§ HOW TO COMPLETE THIS TASK:
Write the data out again exactly, with no pictures.

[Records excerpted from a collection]
○ ○ ○ ○ ○
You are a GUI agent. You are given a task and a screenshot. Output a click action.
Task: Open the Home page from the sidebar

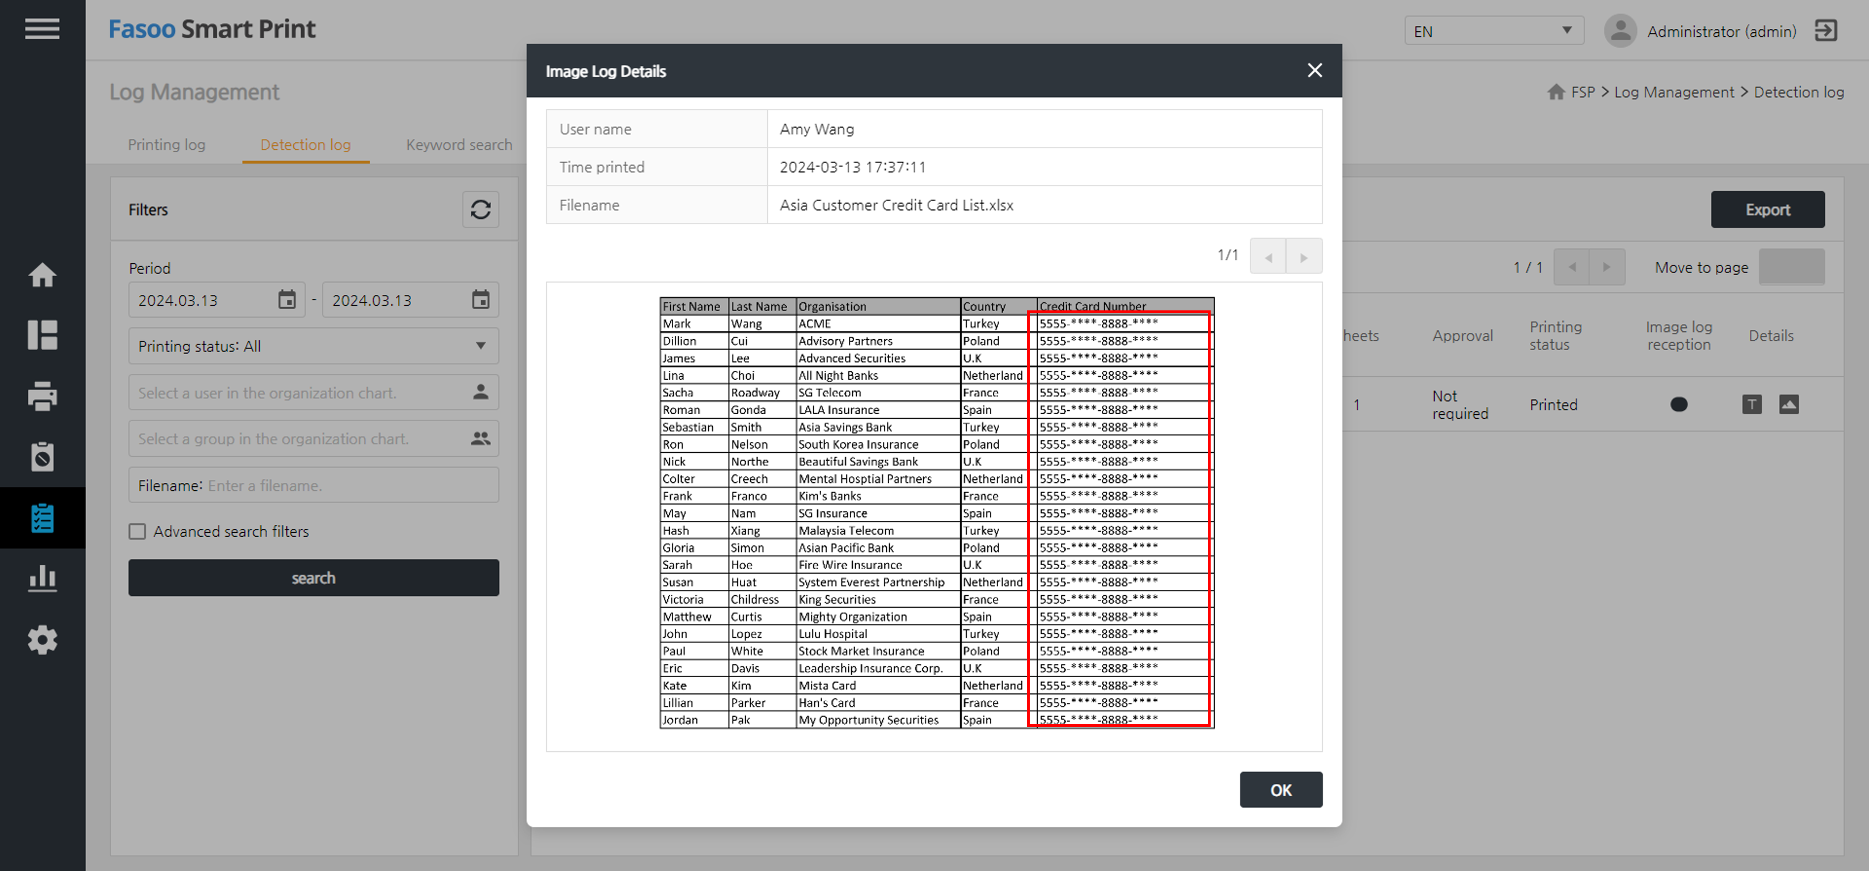[42, 275]
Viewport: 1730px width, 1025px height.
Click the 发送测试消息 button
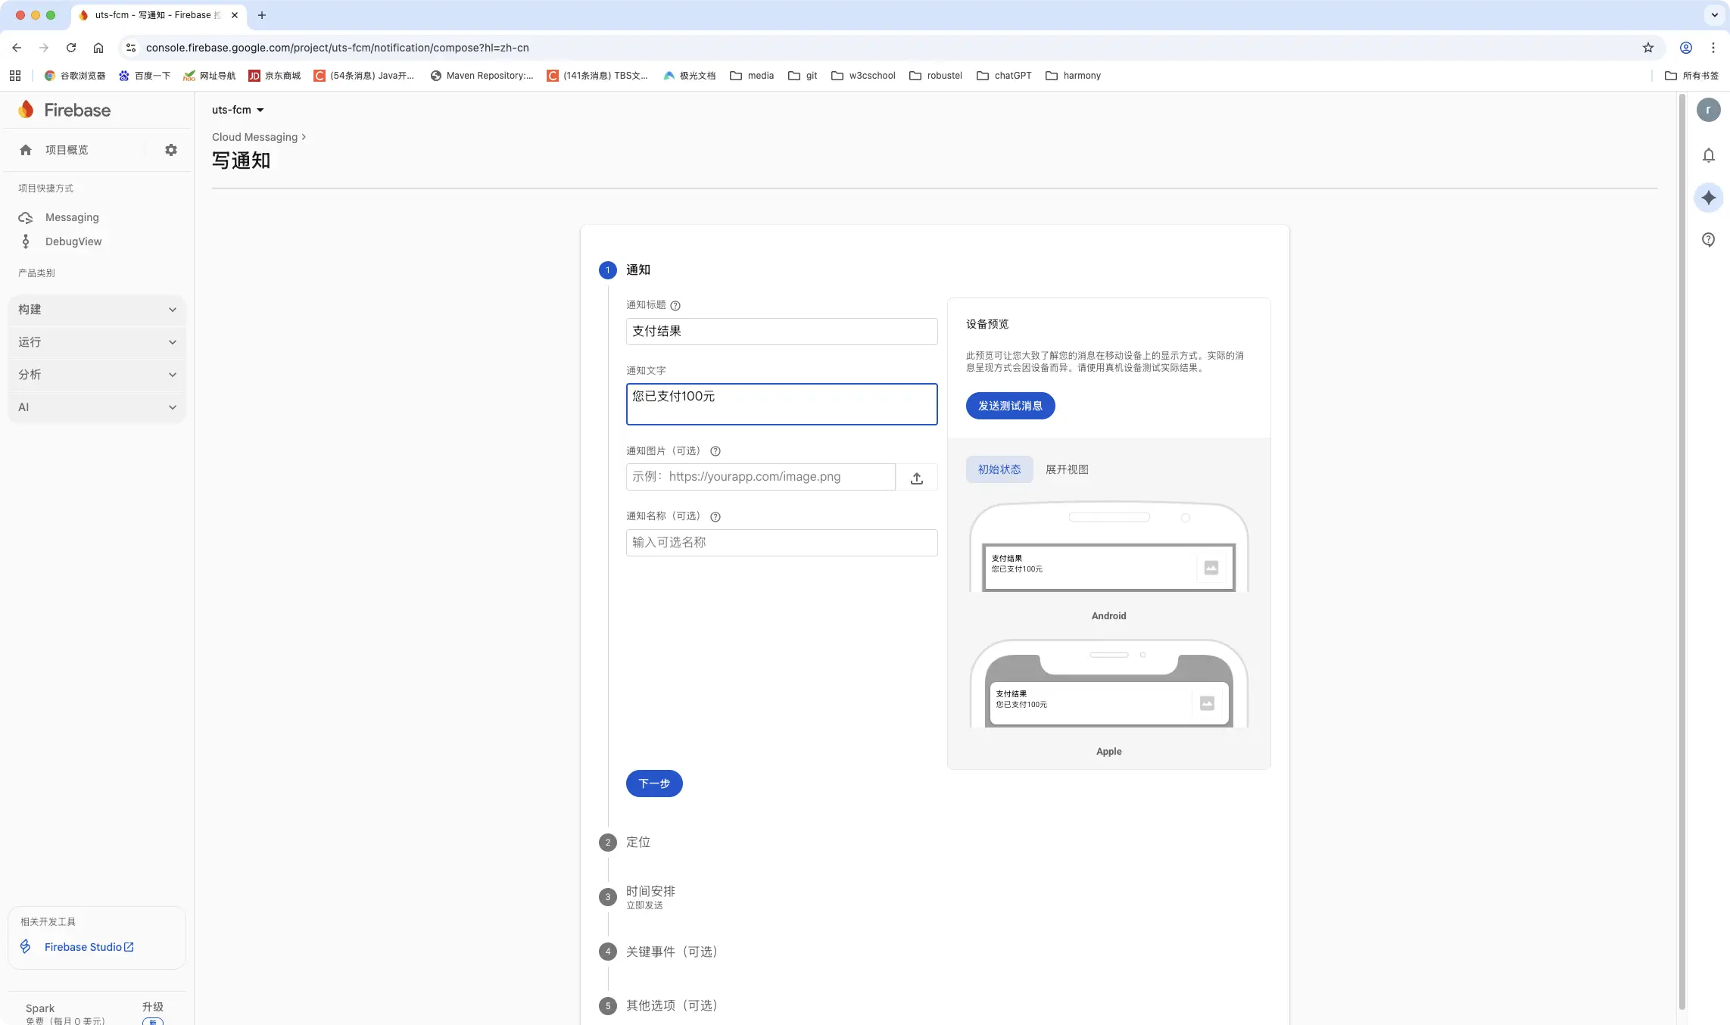(1010, 406)
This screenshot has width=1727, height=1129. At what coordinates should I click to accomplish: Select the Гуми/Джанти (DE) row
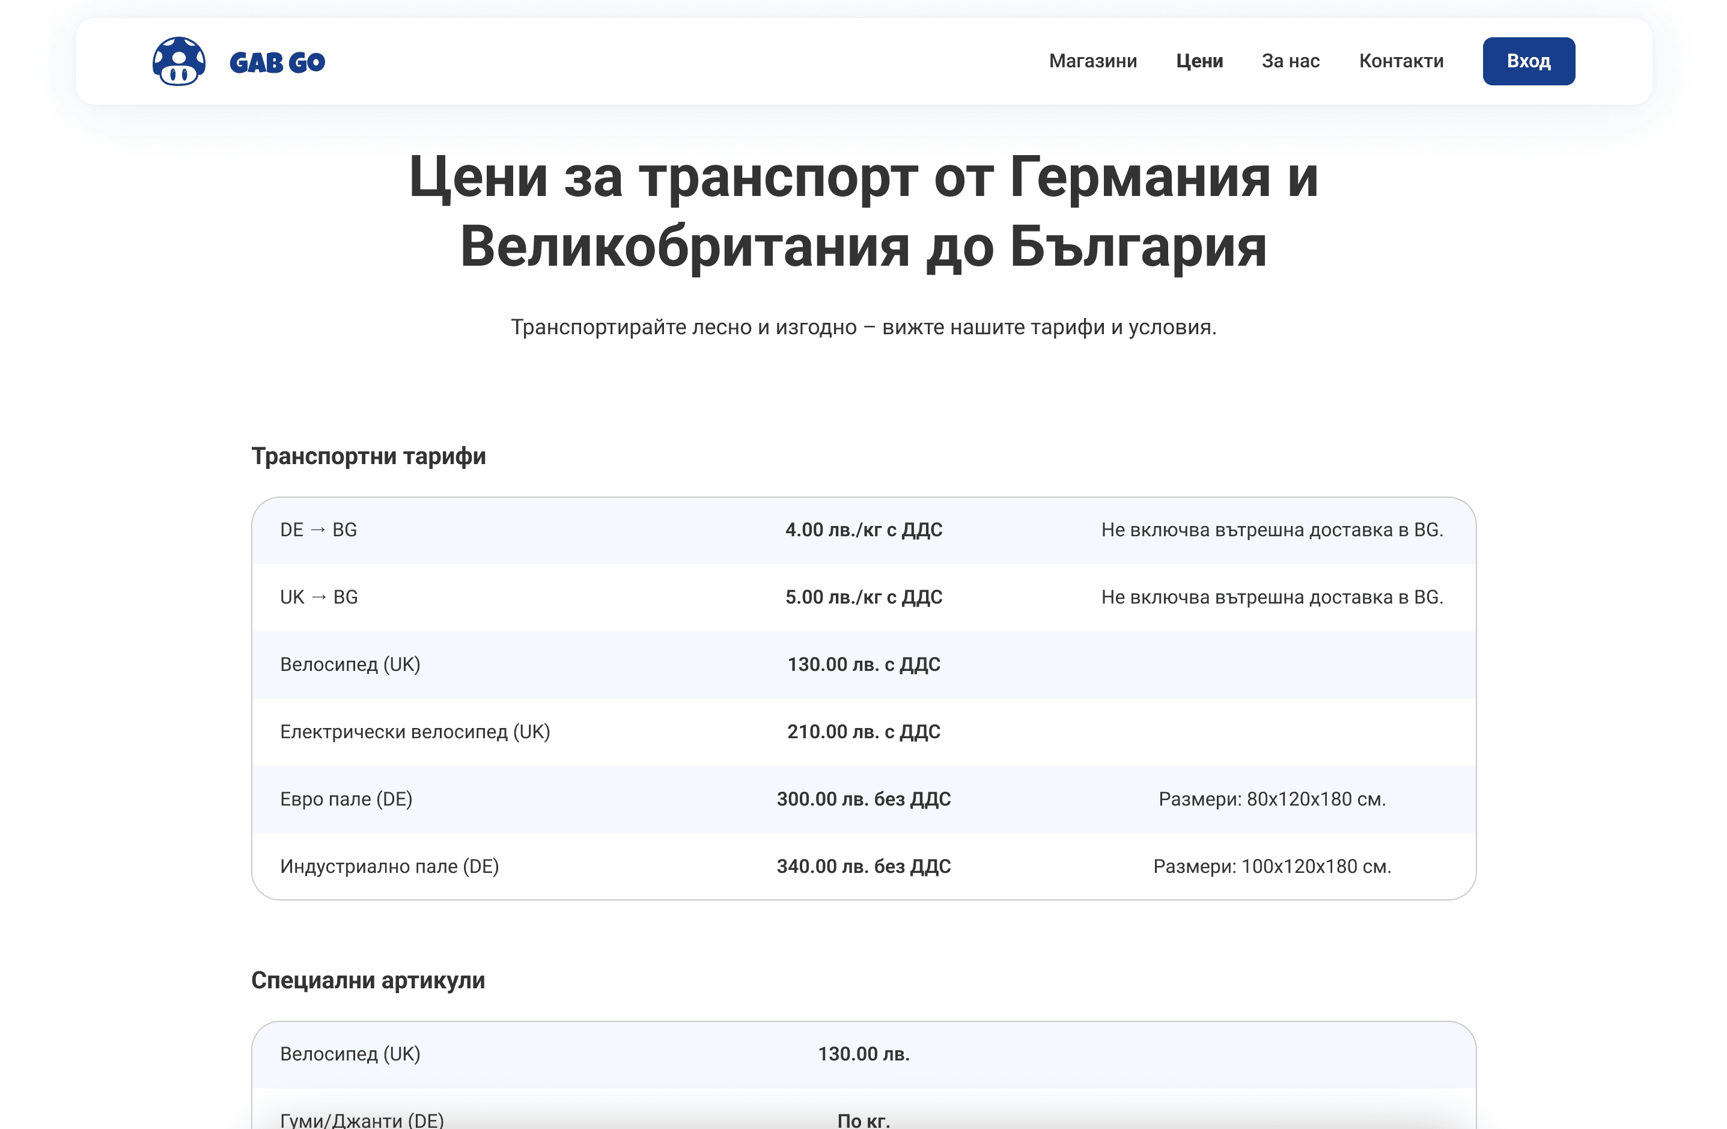362,1118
○ ○ ○ ○ ○
§ WRITTEN RESPONSE:
You are a GUI agent. You are given a task and a screenshot. Output a click action.
Task: Open the Home page from the sidebar

[42, 275]
Viewport: 1730px width, 1025px height.
Click the 发送测试消息 button
(1010, 406)
This screenshot has width=1727, height=1129. At what coordinates should I click to accomplish: Select the Гуми/Джанти (DE) row
362,1118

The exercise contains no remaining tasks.